例えば店舗視察一つをとっても、ベンチマーキングの結果には差が有る。

STP分析などのフレームワークも大切でしょうが、ちょっとした違和感や自身(店舗や会社)との違い・その業界では当たり前な事でも部外者には??な単純な疑問への答えに、チャンスはイノベーションの種が有るように思います。

〇商品(機械代)コストの上昇

今回はコストの上昇について進めます(セカンドエフォート②で取り上げた内容を補足して行こうと考えていましたが、反応が無ければ適宜変更します)。

インフレには様々な種類が有る中で、現在の日本市場は、コストの上昇や人手不足が要因のコストプッシュインフレと言われています。

上がった物価が下がる事は、今後相当期間に渡って無いと思いますし、日本は徐々に需要が上がっていくデマンドプルインフレに移行して行く過渡期だろうと見ています。

円安を受けインバウンド需要はコロナ前より上回るのは確実視されている中、それらをターゲットにする1杯2000円~3000円のラーメンなどは、珍しくない。

現在の関西空港の国際線フロアのメニュー表

画像は先週の物だが、その時日本人は皆無で座っているのは外国人ばかり。お腹が減っても、さすがにこの価格は二の足を踏む。

海外に行けば、ラーメンなどの外食以外にもユニクロ等のアパレル店も日本より割高な価格です。

長いデフレが続き現在に至る中で、いつからか日本は先進国でも物や人件費が割安な国になっているのが現状です。
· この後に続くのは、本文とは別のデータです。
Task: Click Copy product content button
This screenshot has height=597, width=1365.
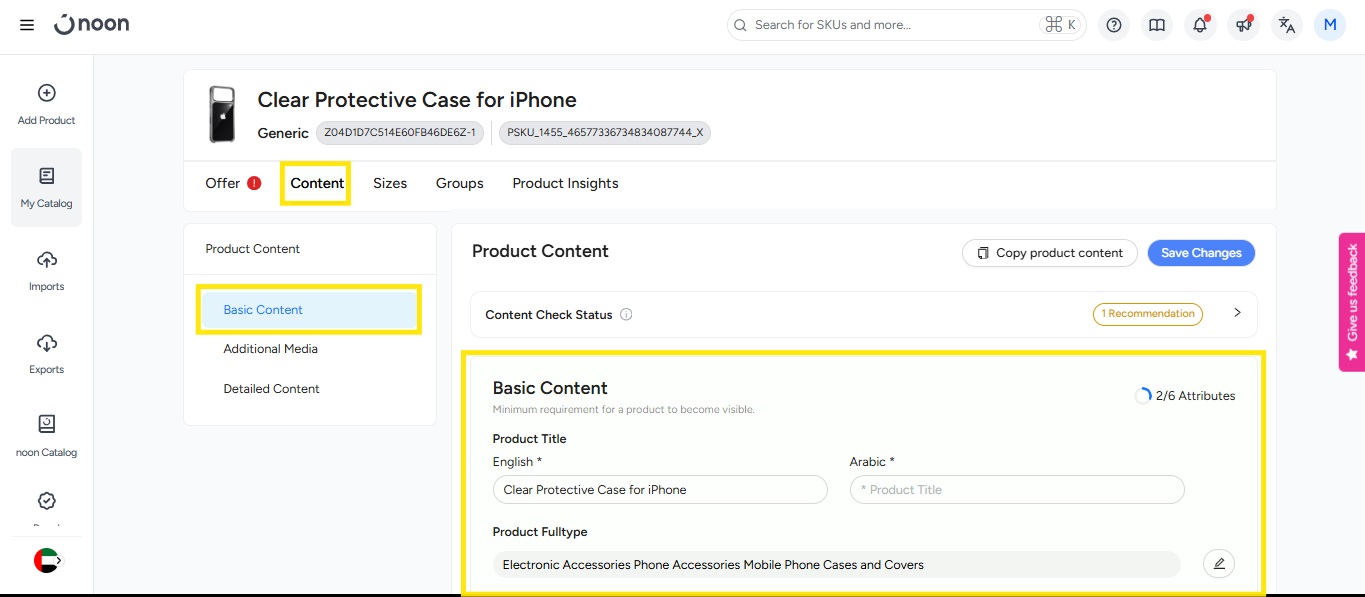Action: coord(1049,253)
今のパチンコ業界の現状はユーザーへお金が回る(すでに回っている業種もある)状況待ちとも言えます。

あらゆる省庁の施策もこれに沿った内容が多いと感じます。

客層やロケーションにも依りますが、このまま恩恵を受けられないコストプッシュの転嫁=価格を上げられない(売上増・粗利増)ホールも数多く有る。
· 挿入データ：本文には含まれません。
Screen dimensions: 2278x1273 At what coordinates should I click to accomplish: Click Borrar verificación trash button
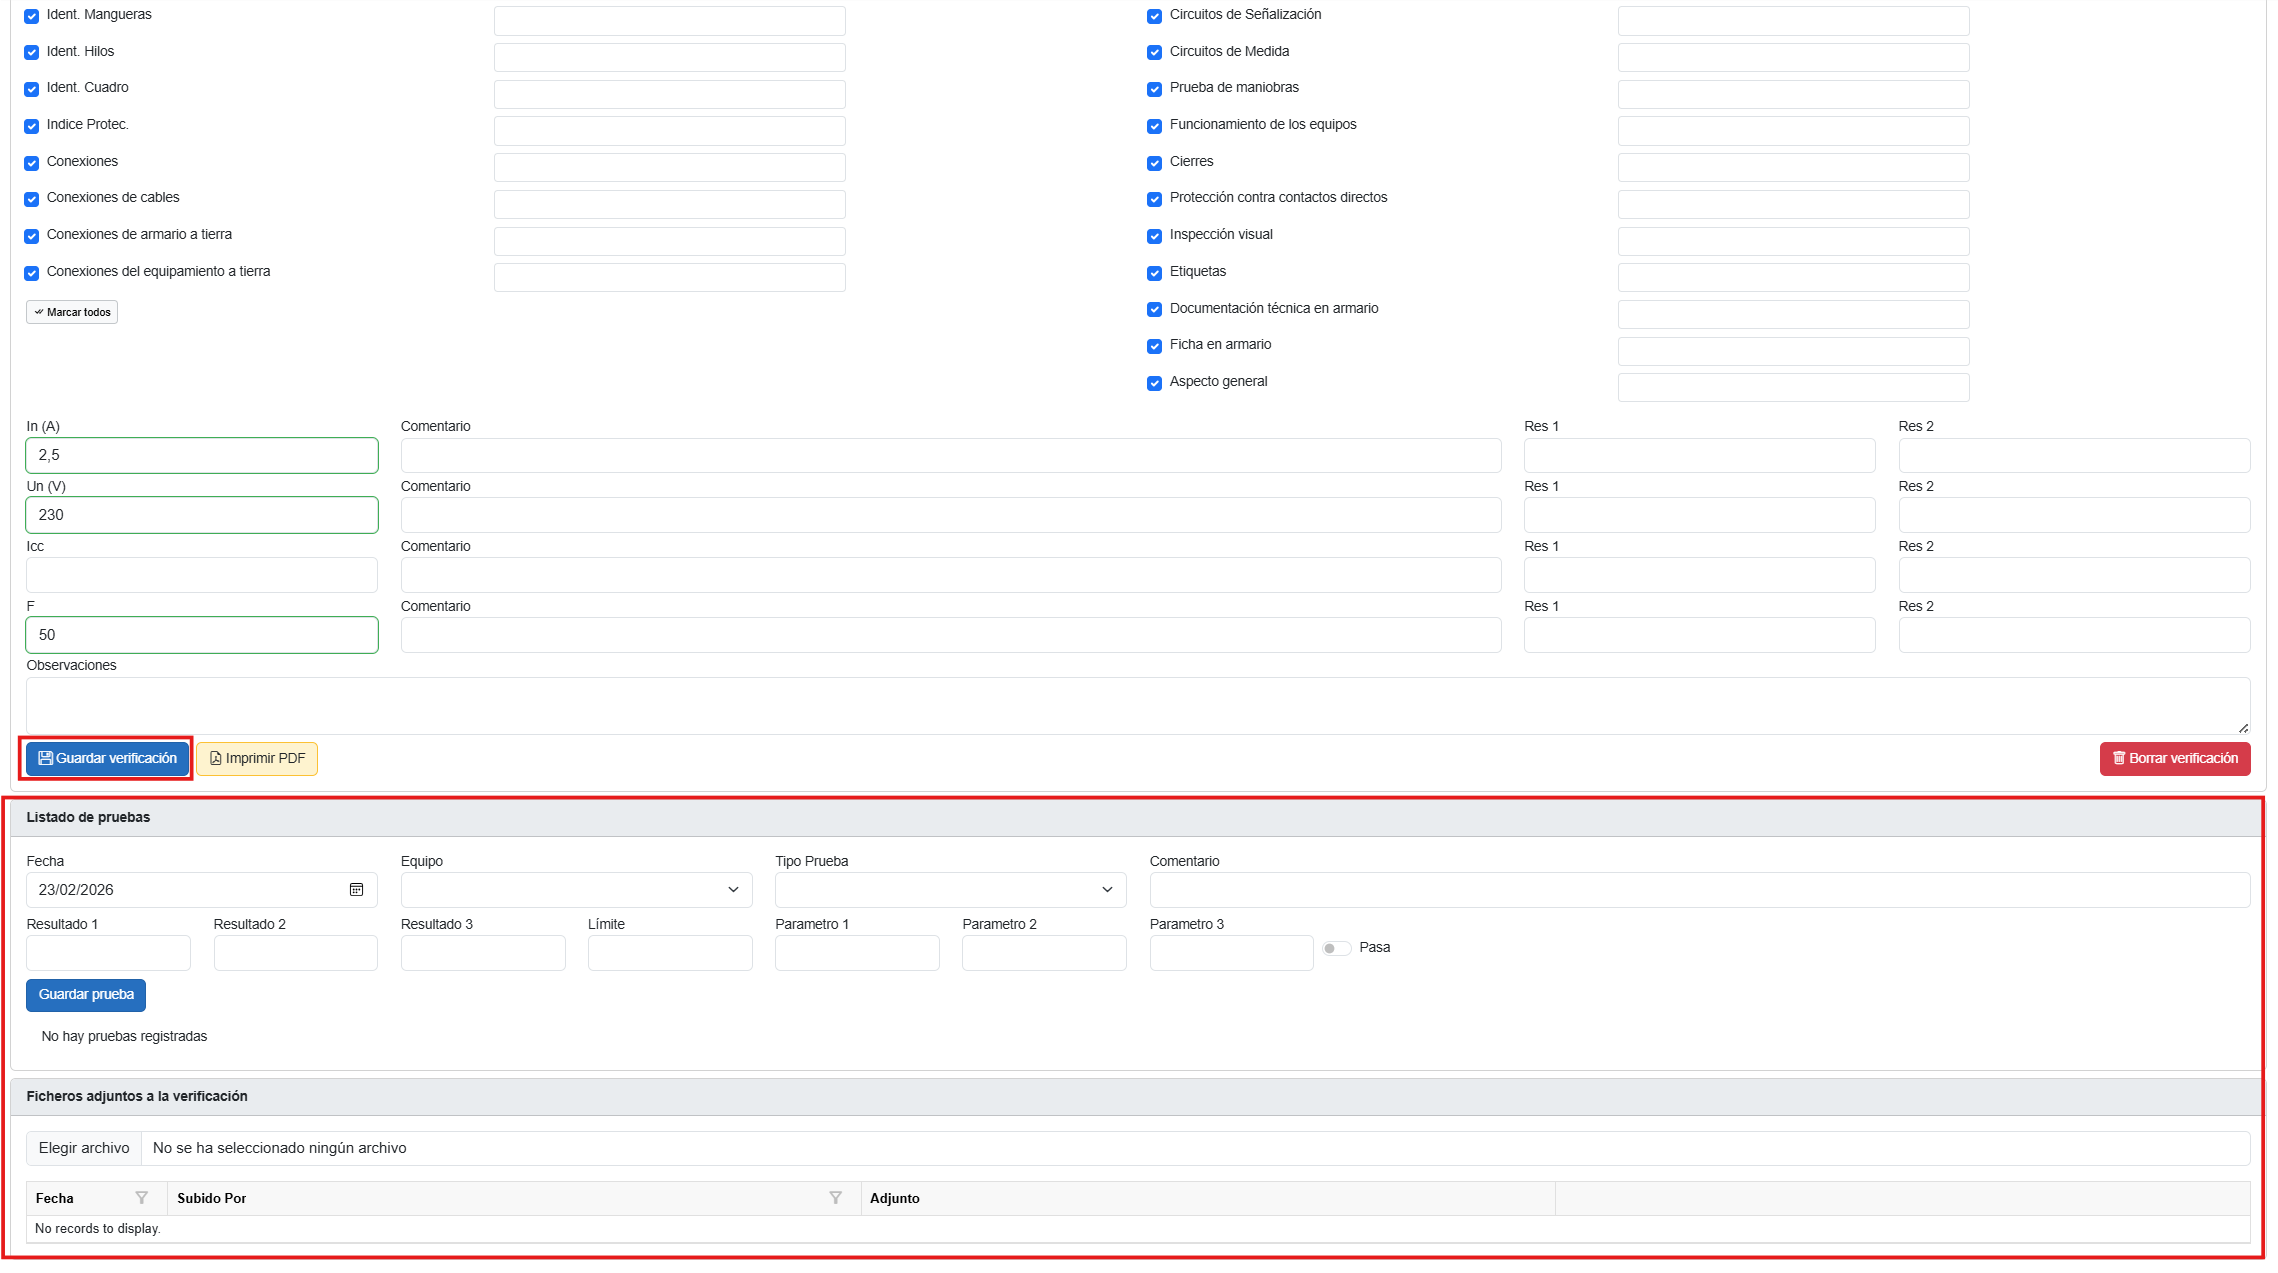pyautogui.click(x=2174, y=758)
実質の所得は冷えたままですし、これから長い期間は日沈む国日本と無らないとは断言できませんが、少なくとも国の方向性としては第2・第3の施策を打っている途中でもあります。

自店の顧客は実質所得が上がっているのか? 実質所得が上がり可処分所得に回るのか? その回ったお金はホールに流れてくるのか?
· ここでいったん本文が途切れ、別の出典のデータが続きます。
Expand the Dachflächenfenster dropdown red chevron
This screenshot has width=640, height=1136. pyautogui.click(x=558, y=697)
機械の話に戻すと、ホールはジリ貧で苦しくメーカーは好調だが、それでも機械価格が下がる事は無いと見ています。

ビジネスモデル的にホール(購入客)が減り、購入金額(台数)も減っていく事に対応するために、価格を下げる経営判断をしますか?

ホールとの違いはビジネスモデルだけではなく、投資家や金融機関の目線がより影響されるという事も理由の一つです。

今後さらに省力化を含むコストダウンが有っても、価格を下げる資金は他の使途に使う方が有益と考えるのが普通です。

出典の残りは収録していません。